Entidade investigada por descontos indevidos influenciou texto de 96 propostas legislativas
Ao menos nove parlamentares do Partido dos Trabalhadores (PT) apresentaram emendas à Medida Provisória 871/2019 — originalmente editada para combater fraudes no INSS — com textos elaborados pela Confederação Nacional dos Trabalhadores na Agricultura (Contag), entidade que está sob investigação por seu envolvimento em esquemas de descontos indevidos em benefícios previdenciários. A revelação foi feita pelo portal Metrópoles e confirmada por outros veículos, incluindo a Revista Oeste.
De acordo com a apuração, uma análise dos metadados dos arquivos digitais revelou que 96 das 578 emendas apresentadas foram redigidas pela Contag ou por advogada vinculada à entidade, mesmo que tenham sido formalmente assinadas por deputados e senadores.
MP visava combater fraudes no sistema previdenciário
A Medida Provisória 871/2019, proposta no primeiro ano do governo Jair Bolsonaro, foi um marco no esforço de coibir irregularidades na concessão de aposentadorias, pensões e benefícios rurais. Um dos pontos centrais da proposta previa a revalidação anual das autorizações para descontos associativos — prática que se tornou alvo de denúncias de abusos por parte de entidades como a Contag.
Sob pressão de sindicatos e associações, inclusive da própria Contag, o Congresso acabou alterando a proposta original, estabelecendo revalidação a cada três anos — mudança que nunca chegou a ser aplicada, sendo revogada posteriormente em 2022.
PT lidera em número de emendas com conteúdo da Contag
Dos 15 parlamentares identificados com emendas oriundas da Contag, nove são do PT. São eles:
- Deputados federais:
- Zé Neto (BA)
- Patrus Ananias (MG)
- Valmir Assunção (BA)
- Marcon (RS)
- Rubens Pereira Júnior (MA)
- Senadores:
- Humberto Costa (PE)
- Jaques Wagner (BA)
- Jean Paul Prates (RN)
- Paulo Rocha (PA)
Além desses, outros nomes da esquerda figuram entre os signatários:
- Jandira Feghali (PSOL-RJ),
- Daniel Almeida (PCdoB-BA),
- Otto Alencar Filho (PSD-BA),
- Tereza Nelma (PSD-AL),
- Celso Maldaner (MDB-SC).
Um nome da oposição também apareceu: João Carlos Bacelar (PL-BA), que negou qualquer relação com a Contag e disse não saber a origem das emendas.

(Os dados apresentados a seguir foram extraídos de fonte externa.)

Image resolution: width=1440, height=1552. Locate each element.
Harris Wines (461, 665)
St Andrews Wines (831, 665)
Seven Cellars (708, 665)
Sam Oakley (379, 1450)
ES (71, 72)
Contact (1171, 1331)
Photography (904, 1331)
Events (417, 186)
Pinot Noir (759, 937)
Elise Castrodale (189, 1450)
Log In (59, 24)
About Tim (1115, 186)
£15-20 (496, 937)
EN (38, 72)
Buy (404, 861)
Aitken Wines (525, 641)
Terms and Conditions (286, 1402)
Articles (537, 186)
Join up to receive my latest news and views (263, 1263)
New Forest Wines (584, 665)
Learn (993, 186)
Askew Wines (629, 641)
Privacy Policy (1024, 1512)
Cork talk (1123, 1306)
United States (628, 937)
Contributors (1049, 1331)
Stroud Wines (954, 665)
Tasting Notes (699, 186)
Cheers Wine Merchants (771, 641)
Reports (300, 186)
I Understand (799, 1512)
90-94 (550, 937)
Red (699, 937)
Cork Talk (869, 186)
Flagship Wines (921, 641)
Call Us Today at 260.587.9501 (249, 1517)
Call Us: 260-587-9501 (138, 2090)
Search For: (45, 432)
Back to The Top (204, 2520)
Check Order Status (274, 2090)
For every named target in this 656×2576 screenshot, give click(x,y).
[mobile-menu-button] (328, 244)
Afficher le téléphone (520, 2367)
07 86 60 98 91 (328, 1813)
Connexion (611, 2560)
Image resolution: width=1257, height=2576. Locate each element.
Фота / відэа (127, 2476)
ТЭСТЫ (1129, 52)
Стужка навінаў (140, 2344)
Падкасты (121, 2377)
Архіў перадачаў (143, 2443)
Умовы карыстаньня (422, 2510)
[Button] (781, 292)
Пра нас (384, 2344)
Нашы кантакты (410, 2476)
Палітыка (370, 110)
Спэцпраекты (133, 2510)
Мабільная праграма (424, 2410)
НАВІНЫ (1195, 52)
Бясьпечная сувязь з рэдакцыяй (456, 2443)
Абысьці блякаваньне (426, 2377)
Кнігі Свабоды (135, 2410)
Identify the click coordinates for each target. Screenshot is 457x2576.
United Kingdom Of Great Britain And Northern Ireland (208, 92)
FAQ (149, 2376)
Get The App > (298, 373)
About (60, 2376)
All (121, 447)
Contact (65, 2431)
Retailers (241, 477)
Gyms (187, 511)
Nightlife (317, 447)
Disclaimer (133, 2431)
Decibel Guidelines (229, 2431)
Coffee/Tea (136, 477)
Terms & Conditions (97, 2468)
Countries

Parlamentares negam favorecimento a fraudes
Procurados, alguns parlamentares alegaram que as emendas foram recebidas em seus gabinetes como sugestões legislativas — uma prática comum. Jandira Feghali afirmou que mantém “relação institucional com todas as entidades representativas” e negou ter aceitado proposições redigidas por terceiros.
Zé Neto, responsável por 11 das emendas com conteúdo da Contag, disse que sua intenção era proteger sindicatos rurais e que não havia relação com fraudes. Jean Paul Prates, também com 11 propostas da entidade, declarou que os textos foram em resposta a demandas de base e “não visavam beneficiar grupos irregulares”.
Humberto Costa e Jaques Wagner, por sua vez, justificaram que suas ações refletiam posicionamento político da bancada do PT em defesa dos trabalhadores e das entidades sindicais.
As emendas, no entanto, apresentavam argumentações técnicas semelhantes, reforçando a tese de coordenação centralizada pela Contag. Os textos afirmavam, por exemplo, que a revalidação anual “torna o desconto da mensalidade social praticamente inviável” e que a medida geraria “inviabilidade operacional” às entidades sindicais.
Dos 15 parlamentares citados, apenas seis responderam aos questionamentos da imprensa. Os demais, incluindo nomes como Patrus Ananias, Paulo Rocha, Tereza Nelma e Valmir Assunção, não se manifestaram.
O caso lança luz sobre a influência direta de entidades suspeitas na formulação de propostas legislativas — especialmente grave quando envolve benefícios previdenciários e populações vulneráveis como aposentados e pensionistas.
Contag é alvo de investigação
A Contag foi apontada em operações da Polícia Federal e da CGU como uma das entidades envolvidas em esquemas de descontos indevidos em folha de benefícios do INSS. Estima-se que o prejuízo aos cofres públicos ultrapasse R$ 6 bilhões. As apurações estão em andamento e podem impactar diretamente a atuação de parlamentares que atuaram em sintonia com os interesses da confederação.